== Work request ==
The output should hold exactly, and only, the lines from the line bearing "Given: Click the" through the last line of the listing below, and no pictures.

== Data supplied ==
- Opening Delimiter -

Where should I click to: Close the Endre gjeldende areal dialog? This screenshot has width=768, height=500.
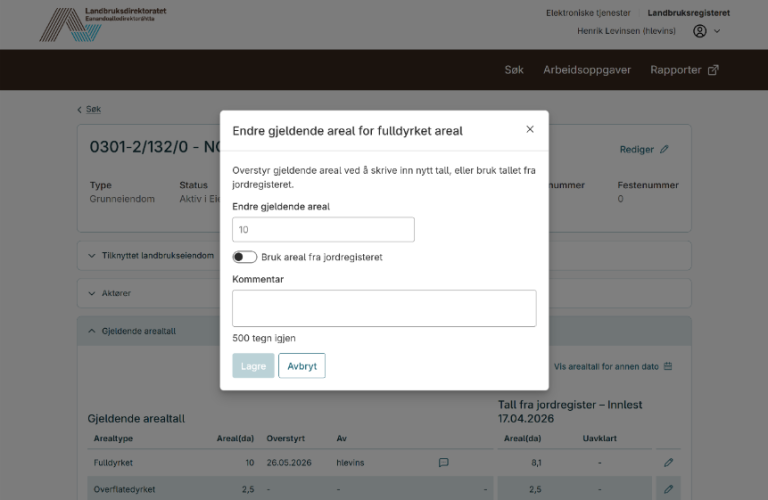[x=529, y=129]
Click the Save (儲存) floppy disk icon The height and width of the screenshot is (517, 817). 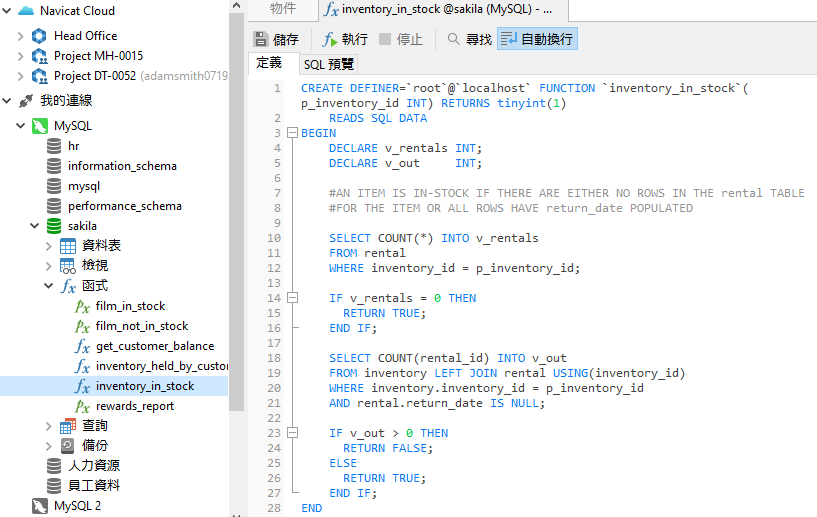[x=262, y=39]
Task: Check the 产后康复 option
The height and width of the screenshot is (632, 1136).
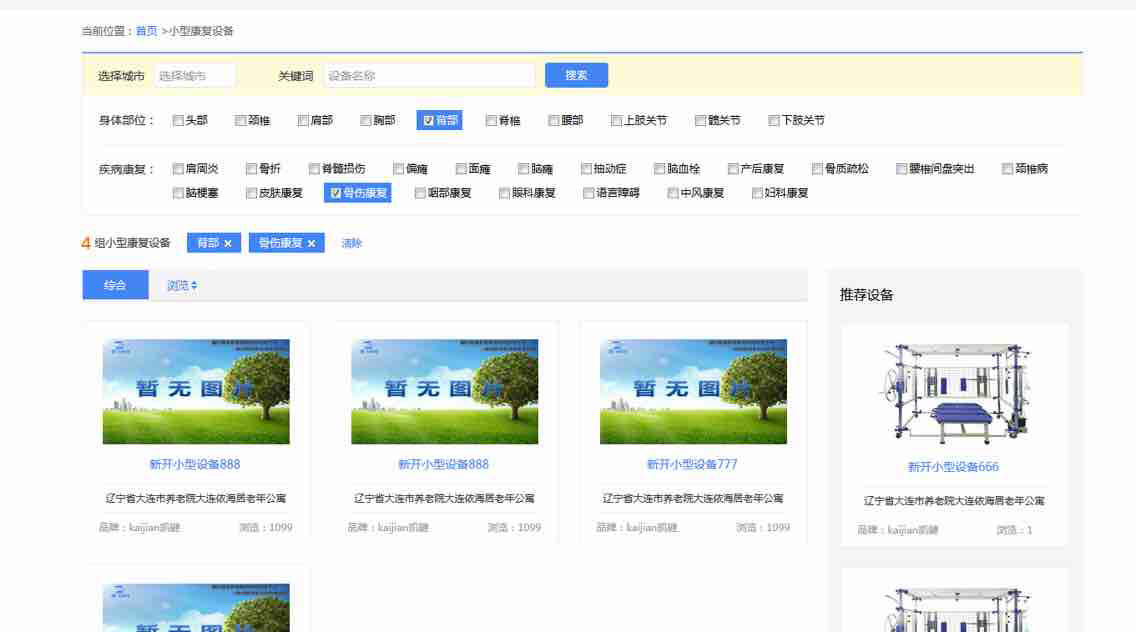Action: click(x=733, y=169)
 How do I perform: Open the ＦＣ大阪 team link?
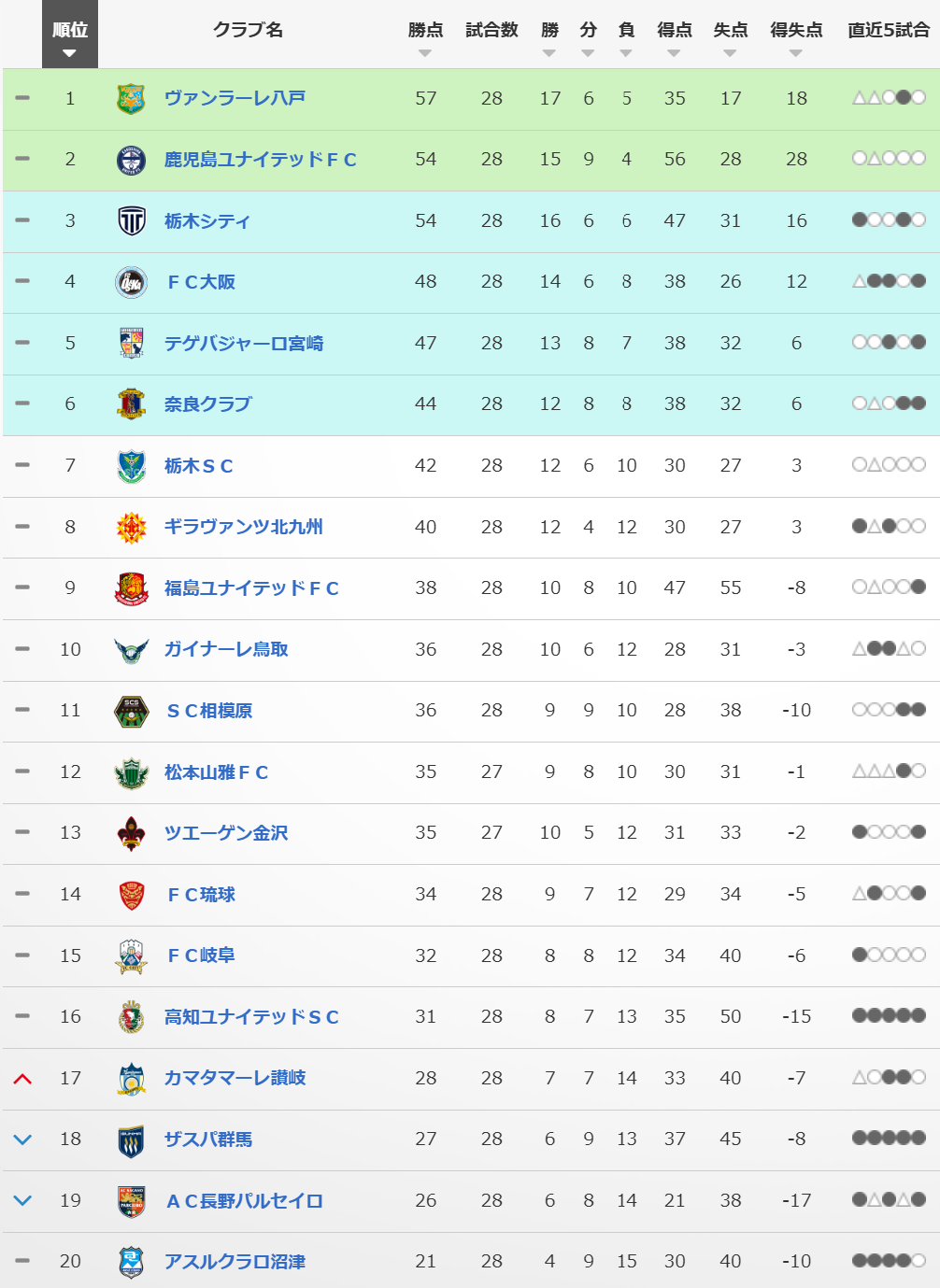201,282
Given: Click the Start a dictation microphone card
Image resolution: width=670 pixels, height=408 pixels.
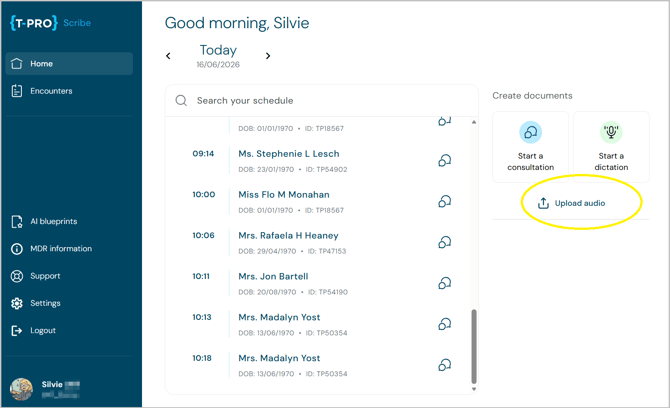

- Closing Delimiter -

== Answer for the task ==
Given: Click the Start a dictation microphone card
Image resolution: width=670 pixels, height=408 pixels.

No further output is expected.